↓↓↓
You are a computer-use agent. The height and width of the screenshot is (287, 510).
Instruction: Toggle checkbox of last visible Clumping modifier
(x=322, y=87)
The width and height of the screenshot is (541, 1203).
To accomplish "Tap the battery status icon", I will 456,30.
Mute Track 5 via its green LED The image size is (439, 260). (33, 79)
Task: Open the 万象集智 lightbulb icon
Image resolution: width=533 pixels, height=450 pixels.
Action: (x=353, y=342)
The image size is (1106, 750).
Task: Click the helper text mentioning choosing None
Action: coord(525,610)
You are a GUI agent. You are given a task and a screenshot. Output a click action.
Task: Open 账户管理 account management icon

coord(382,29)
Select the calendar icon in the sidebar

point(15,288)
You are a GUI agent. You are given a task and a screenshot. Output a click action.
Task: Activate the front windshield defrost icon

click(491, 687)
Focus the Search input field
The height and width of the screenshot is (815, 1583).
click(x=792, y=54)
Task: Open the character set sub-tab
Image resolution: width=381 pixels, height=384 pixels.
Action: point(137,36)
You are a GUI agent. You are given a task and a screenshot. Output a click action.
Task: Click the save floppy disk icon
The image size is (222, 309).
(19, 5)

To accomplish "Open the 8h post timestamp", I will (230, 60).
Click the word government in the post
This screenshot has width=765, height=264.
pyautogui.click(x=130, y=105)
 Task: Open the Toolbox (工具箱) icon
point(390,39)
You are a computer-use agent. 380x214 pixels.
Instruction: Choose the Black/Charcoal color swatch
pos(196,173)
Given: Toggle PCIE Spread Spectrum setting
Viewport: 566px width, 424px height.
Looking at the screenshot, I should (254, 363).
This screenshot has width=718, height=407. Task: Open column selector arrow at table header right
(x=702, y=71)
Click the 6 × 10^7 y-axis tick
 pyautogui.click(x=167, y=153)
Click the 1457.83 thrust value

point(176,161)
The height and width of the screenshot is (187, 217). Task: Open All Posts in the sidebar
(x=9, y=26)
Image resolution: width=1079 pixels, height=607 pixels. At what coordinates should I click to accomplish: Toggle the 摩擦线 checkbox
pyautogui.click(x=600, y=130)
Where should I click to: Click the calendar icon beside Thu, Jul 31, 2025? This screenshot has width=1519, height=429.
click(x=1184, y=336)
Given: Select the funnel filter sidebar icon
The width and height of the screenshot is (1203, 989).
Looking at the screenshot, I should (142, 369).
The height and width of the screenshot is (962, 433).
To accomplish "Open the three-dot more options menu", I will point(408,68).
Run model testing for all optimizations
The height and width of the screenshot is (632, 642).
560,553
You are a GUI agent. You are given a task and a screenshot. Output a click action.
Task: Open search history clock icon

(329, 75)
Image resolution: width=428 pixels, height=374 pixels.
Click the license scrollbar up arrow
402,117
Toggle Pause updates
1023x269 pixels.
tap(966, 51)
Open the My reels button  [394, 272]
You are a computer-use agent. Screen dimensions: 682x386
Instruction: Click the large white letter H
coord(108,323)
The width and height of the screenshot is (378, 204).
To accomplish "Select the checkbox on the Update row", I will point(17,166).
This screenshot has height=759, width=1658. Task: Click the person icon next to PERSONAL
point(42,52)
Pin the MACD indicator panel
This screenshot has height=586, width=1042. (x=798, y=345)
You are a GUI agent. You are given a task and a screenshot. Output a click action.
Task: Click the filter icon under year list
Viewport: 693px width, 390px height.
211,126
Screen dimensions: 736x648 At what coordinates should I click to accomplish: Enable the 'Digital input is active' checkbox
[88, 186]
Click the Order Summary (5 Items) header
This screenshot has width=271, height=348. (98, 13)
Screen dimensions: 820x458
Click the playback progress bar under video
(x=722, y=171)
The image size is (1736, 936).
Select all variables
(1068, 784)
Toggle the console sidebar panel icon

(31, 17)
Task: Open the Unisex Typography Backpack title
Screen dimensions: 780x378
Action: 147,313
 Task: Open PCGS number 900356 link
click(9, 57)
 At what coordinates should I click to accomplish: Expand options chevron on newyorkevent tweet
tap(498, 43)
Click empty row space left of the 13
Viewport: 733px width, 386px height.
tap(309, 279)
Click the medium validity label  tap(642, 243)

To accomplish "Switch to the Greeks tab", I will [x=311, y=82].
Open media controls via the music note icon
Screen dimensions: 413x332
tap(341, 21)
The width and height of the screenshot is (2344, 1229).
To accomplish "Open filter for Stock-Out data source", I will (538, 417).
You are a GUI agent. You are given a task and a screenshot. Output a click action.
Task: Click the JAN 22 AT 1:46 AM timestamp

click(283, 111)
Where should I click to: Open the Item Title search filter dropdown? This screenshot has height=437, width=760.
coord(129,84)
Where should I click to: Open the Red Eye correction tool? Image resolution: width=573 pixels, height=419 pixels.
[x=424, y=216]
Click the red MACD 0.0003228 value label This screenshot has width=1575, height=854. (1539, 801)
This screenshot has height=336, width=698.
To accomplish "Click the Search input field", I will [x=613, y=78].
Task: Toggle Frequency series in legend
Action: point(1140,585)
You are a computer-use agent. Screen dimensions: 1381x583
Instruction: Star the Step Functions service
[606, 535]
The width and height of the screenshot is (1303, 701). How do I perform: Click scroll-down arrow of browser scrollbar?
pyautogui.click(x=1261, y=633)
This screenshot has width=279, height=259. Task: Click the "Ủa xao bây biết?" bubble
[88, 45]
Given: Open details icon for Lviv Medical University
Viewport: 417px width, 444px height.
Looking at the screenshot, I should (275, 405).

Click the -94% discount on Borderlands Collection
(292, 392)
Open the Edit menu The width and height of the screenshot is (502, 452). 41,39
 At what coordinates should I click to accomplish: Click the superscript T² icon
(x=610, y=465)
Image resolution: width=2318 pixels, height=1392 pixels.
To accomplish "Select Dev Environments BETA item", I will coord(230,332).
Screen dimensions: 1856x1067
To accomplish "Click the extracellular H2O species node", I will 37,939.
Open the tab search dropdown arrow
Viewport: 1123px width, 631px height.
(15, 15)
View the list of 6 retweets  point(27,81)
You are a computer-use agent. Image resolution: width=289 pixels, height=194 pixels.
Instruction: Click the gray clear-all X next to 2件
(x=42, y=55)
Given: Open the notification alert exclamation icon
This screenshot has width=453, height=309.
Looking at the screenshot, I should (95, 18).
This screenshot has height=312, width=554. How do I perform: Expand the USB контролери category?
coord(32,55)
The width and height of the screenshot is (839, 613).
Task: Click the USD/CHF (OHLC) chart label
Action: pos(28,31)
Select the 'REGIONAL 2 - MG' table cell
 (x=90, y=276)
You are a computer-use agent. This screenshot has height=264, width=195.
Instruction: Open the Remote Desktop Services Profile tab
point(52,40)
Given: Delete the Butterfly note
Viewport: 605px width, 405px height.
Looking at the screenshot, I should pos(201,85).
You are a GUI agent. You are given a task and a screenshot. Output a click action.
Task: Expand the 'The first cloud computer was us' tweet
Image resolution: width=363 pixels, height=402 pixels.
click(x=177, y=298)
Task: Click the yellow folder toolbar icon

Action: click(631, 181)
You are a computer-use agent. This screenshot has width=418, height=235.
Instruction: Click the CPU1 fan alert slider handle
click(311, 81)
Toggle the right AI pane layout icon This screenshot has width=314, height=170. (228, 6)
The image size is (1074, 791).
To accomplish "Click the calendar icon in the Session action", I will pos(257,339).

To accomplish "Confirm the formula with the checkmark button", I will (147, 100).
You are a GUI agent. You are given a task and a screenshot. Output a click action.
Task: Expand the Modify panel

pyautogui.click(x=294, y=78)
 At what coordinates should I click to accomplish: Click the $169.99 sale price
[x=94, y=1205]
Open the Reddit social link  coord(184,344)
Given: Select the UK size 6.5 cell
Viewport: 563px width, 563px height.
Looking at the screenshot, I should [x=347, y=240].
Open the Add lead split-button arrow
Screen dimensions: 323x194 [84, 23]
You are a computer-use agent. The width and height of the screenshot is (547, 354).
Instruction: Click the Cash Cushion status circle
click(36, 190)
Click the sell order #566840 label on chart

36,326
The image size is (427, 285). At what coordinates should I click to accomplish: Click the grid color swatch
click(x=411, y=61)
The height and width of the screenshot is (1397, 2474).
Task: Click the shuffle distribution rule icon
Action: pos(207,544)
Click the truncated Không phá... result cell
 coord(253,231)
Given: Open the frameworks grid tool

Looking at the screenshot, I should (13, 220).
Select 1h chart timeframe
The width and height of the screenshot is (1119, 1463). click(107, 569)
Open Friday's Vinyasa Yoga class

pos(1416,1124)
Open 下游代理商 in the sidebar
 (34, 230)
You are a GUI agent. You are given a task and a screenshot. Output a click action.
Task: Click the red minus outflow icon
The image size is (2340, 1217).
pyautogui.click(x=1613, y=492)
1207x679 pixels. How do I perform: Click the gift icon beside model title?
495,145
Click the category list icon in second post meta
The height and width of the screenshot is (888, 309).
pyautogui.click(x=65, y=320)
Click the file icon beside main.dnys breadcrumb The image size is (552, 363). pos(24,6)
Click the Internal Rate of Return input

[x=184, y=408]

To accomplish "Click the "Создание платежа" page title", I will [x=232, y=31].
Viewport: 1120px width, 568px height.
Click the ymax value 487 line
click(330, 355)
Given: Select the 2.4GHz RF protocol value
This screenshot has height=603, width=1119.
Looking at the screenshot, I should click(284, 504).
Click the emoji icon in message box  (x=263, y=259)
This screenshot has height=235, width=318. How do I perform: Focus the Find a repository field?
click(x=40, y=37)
↑↑↑
Rewrite everything in the material from the line containing "has height=264, width=195." down to the line containing "Action: click(631, 181)", changing "yellow folder" to "blue folder" and leaving the rest as it stands.

> Answer below:
You are a computer-use agent. This screenshot has height=264, width=195.
Instruction: Open the Remote Desktop Services Profile tab
point(52,40)
Given: Delete the Butterfly note
Viewport: 605px width, 405px height.
Looking at the screenshot, I should pos(201,85).
You are a GUI agent. You are given a task and a screenshot. Output a click action.
Task: Expand the 'The first cloud computer was us' tweet
Image resolution: width=363 pixels, height=402 pixels.
click(x=177, y=298)
Task: Click the blue folder toolbar icon

Action: click(631, 181)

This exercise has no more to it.